In March, the 424th advanced along the high ground between Berk and the Simmel River and was relieved on 7 March. A period of training and security patrols along the Rhine River followed, until 15 March, when the division moved to St. Quentin[5] for rehabilitation and the reconstruction of lost units.
The division was reconstituted on 16 March when the 3rd Infantry Regiment (the Old Guard) and the 159th Infantry Regiment were attached to replace the two lost regiments. The division then moved back to Germany on 25 April, where, for the remainder of its stay in Europe, the 106th handled POW enclosures and engaged in occupational duties.
In the meantime, the 422nd Infantry Regiment and the 423rd Infantry Regiment were reconstituted from replacements in France on 15 April, were attached to the 66th Infantry Division in training status, and were still in this status when the Germans surrendered on 8 May 1945.
1942 ("Triangular") Organization
All infantry members who received the Combat Infantryman Badge were also later awarded the Bronze Star.
The blue is for infantry, while the red represents artillery support.

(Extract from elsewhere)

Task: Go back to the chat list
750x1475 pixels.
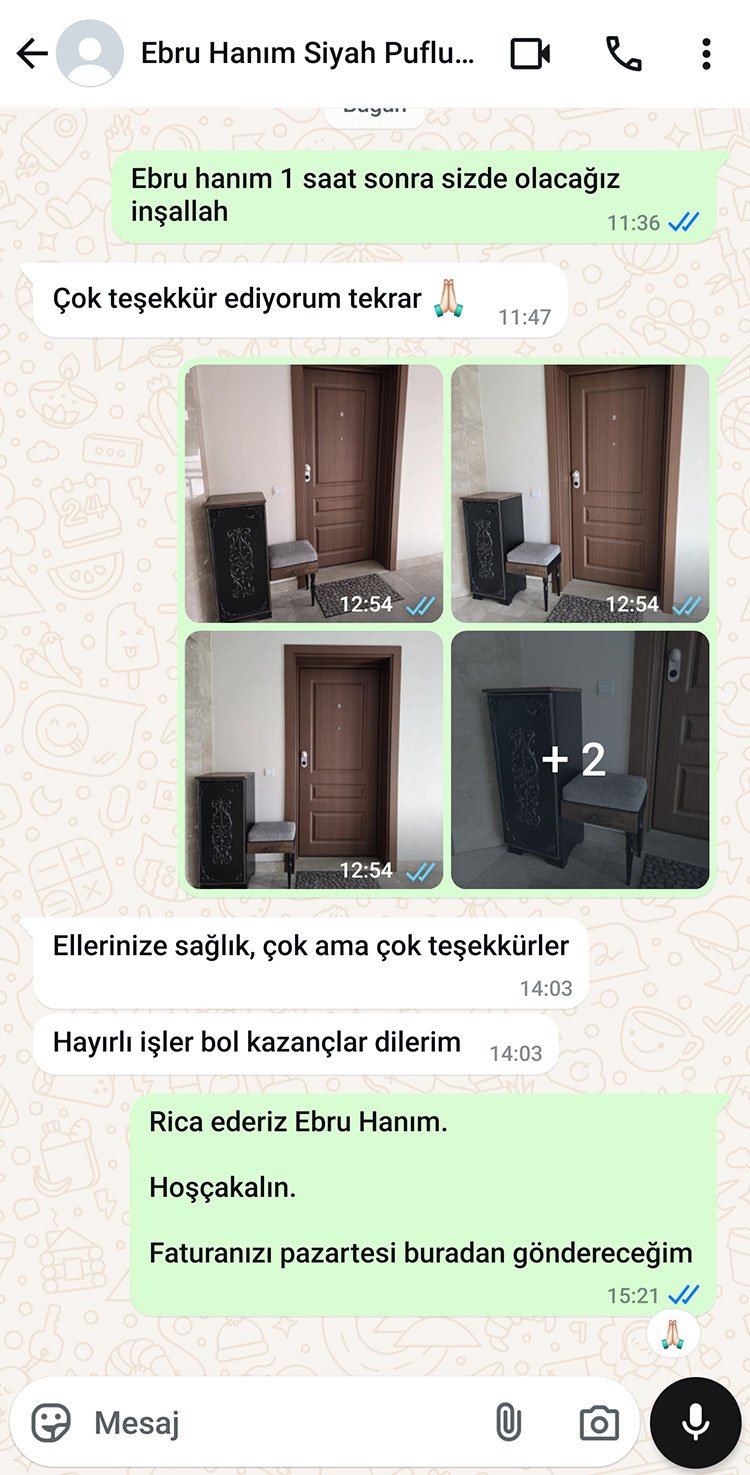Action: (32, 54)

Kurt Vonnegut served in this division and used his experiences during the Battle of the Bulge (and captivity as a prisoner of war) in his novel Slaughterhouse-Five.[18]

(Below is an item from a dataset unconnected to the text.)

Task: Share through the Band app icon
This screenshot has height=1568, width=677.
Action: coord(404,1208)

Master Sergeant Roddie Edmonds (died 1985), who was captured on 19 December 1944 as a member of the 422nd Infantry Regiment, was recognized in 2015 by Israel's Yad Vashem Holocaust memorial and museum as the first American serviceman from World War II to be honored with the title Righteous Among The Nations for risking his life to save Jewish-American POWs under his command from being taken from the POW camp in Germany to concentration camps, where they likely would have been murdered or worked to death.[19]
Donald Prell, futurologist and founder of Datamation, the first computer magazine,[20] served as the leader of the second anti-tank platoon in the 422nd Infantry Regiment, and several years following the war researched the biological basis of personality with the British psychologist Hans Eysenck.[21] Prell had been captured in the Battle of the Bulge, survived Allied aerial bombardment while locked in a boxcar with 59 other POWs, and then suffered freezing and starvation while in a German POW camp.[22]
Richard B. Parker, a Foreign Service Officer, served as the leader of the first platoon of the Anti-Tank Company of the 422nd Infantry Regiment and was captured and served as a POW.[23] Parker was an expert in Middle Eastern affairs and served as a U.S. Ambassador to Algeria, Lebanon and Morocco during the 1970s.[24]